木の麓を囲むように、ところどころ表面が剥がれた木製のベンチが四つ。
そのうちのひとつ、入り口から向かって左側のベンチに座る彼を見つけて、私はタッと駆け寄った。
「こんにちは、ユイ先輩」
にこりと口角を上げて声をかける。が、反応がない。ふむ、と少しその場で思案した私は、そのままそろそろと先輩の背後へと回り込んだ。
「ゆーいせーんぱい」
先輩の肩口から顔を覗かせながらそう呼べば、ユイ先輩はビクッと肩を揺らして勢いよく顔をあげた。

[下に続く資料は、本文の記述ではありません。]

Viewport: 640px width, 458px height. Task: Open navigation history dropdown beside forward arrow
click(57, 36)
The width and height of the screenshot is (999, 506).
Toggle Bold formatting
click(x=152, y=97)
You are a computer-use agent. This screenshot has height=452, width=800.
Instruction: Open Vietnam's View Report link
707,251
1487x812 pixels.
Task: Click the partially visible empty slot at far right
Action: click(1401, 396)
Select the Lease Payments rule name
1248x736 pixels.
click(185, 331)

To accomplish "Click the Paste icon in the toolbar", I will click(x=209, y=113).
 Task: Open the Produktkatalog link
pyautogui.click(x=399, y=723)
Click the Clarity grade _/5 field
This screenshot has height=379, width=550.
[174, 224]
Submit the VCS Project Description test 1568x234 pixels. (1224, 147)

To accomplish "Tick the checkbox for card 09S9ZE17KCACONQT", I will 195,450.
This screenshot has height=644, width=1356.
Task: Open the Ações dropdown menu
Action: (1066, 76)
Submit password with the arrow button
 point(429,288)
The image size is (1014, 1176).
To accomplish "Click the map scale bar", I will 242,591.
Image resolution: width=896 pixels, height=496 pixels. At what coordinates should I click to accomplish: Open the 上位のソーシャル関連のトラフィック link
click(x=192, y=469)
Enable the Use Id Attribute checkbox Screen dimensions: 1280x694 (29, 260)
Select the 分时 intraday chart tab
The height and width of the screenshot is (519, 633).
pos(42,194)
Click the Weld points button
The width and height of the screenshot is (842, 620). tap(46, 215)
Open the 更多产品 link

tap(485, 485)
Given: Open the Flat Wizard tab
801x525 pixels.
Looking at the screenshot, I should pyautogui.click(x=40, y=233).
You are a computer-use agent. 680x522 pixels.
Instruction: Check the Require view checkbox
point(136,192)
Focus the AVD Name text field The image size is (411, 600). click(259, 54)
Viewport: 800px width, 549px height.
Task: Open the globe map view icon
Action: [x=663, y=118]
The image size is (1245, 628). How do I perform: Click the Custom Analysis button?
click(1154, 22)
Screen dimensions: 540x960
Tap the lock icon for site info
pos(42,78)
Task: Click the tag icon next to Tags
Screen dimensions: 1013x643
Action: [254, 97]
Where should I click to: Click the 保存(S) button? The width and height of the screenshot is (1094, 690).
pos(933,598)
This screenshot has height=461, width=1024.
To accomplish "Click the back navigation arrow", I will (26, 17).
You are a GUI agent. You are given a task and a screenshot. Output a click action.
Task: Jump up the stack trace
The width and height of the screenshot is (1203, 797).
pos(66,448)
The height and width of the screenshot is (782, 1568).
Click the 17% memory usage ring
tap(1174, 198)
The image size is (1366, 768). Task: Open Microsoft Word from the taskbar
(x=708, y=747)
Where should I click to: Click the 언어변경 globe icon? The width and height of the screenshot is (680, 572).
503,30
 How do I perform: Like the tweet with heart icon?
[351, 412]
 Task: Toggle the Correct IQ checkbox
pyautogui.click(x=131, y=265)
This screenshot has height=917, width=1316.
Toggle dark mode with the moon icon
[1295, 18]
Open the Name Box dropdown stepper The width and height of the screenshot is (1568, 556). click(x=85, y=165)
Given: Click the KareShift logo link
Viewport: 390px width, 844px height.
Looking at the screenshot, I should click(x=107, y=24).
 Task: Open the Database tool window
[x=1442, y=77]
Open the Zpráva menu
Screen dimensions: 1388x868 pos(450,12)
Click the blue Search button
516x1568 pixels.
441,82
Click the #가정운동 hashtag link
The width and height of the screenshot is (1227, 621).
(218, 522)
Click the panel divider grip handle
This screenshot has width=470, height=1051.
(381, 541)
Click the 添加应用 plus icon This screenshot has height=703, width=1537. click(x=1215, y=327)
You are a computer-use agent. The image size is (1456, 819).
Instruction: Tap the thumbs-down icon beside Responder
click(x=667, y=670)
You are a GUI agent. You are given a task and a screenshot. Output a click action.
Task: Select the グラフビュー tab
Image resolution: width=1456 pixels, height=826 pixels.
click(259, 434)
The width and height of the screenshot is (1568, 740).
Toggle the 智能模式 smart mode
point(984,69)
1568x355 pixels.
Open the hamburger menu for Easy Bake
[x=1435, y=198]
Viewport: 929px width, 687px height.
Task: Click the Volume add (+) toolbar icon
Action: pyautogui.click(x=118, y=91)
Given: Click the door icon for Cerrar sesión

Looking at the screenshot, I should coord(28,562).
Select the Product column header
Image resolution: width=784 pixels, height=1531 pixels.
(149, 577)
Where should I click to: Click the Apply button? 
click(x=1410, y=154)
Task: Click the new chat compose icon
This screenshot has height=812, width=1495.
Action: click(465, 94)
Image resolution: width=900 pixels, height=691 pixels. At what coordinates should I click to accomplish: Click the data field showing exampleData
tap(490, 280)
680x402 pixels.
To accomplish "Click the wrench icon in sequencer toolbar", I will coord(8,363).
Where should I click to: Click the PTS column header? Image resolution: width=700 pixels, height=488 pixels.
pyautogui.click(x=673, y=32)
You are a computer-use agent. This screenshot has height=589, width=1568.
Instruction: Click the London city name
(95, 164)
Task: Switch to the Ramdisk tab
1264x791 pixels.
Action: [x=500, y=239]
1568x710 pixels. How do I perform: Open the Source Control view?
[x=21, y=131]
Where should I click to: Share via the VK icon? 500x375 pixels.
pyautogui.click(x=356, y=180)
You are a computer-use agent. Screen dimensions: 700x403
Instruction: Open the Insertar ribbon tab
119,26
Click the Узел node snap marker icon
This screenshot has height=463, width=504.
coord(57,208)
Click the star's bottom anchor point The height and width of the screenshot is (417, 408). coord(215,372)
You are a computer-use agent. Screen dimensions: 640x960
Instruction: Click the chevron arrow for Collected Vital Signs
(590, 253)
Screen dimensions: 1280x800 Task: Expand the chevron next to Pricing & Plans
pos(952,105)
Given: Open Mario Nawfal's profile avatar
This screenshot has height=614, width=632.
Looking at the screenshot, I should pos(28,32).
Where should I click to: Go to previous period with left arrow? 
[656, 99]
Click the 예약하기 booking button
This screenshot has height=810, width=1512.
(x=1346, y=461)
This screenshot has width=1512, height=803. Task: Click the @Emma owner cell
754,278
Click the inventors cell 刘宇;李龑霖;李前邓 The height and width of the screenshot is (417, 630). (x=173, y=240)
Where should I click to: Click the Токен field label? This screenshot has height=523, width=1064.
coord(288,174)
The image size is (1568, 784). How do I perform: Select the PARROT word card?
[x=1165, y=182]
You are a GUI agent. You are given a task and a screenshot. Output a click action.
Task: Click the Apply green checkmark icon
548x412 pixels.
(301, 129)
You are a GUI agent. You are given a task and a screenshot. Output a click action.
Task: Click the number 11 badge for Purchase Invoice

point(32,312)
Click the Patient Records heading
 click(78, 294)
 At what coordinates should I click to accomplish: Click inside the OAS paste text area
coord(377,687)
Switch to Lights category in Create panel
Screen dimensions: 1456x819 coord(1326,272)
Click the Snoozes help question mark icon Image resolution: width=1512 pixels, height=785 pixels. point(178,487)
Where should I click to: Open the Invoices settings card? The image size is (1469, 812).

危うく頭突きを喰らいそうになり、とっさに体を横へずらして避ける。
「珍しい。二回目とはいえ、先輩が絵描いてる最中に私の声に反応するなんて」
よほど驚いたのか、使い込まれて芯の短くなった鉛筆が先輩の手から抜け落ちた。
カランコロンと軽快な音を立てて、それは石畳を転がっていく。
「小鳥遊、さん」
午後五時前の黄昏時。五月に入り、だいぶ日が伸びてきたとはいえ、この時刻になると空は薄青から稲穂のような黄金を孕む。地平線近くは群青が見え隠れしていた。
「うわ。先輩ってほんとに綺麗な顔してますね」
「え」
「すみません、思わず」
夜空に浮かぶ月に似た白銀の髪が、柔らかい黄光を弾きながら流れた。その下から覗いた色素の薄い瞳が私を捉えて、なんとも戸惑いがちに揺れる。
桜の木以外はとくに見どころもない屋上は、日頃から生徒が来ることもほぼない。
それはひとえに『春永結生が部活動中は立ち入るべからず』という暗黙の了解があるからだが、残念ながら本人はそのことをまったく知らないようだった。
「……小鳥遊さん」
「はい。こんにちは、ユイ先輩」
確認するような口ぶりに倣って、私もさきほどと同じ言葉で返してみる。
転がった鉛筆を拾いあげながら前に回り込むと、ユイ先輩はようやく時を取り戻したのか、ぱちぱちと双眸を瞬かせた。
第二ボタンまで空いた白シャツに、オーバーサイズの黒ベスト。黒と白とその中間色しか持たない彼は、まじまじと私を見ながら信じられない言葉を口にした。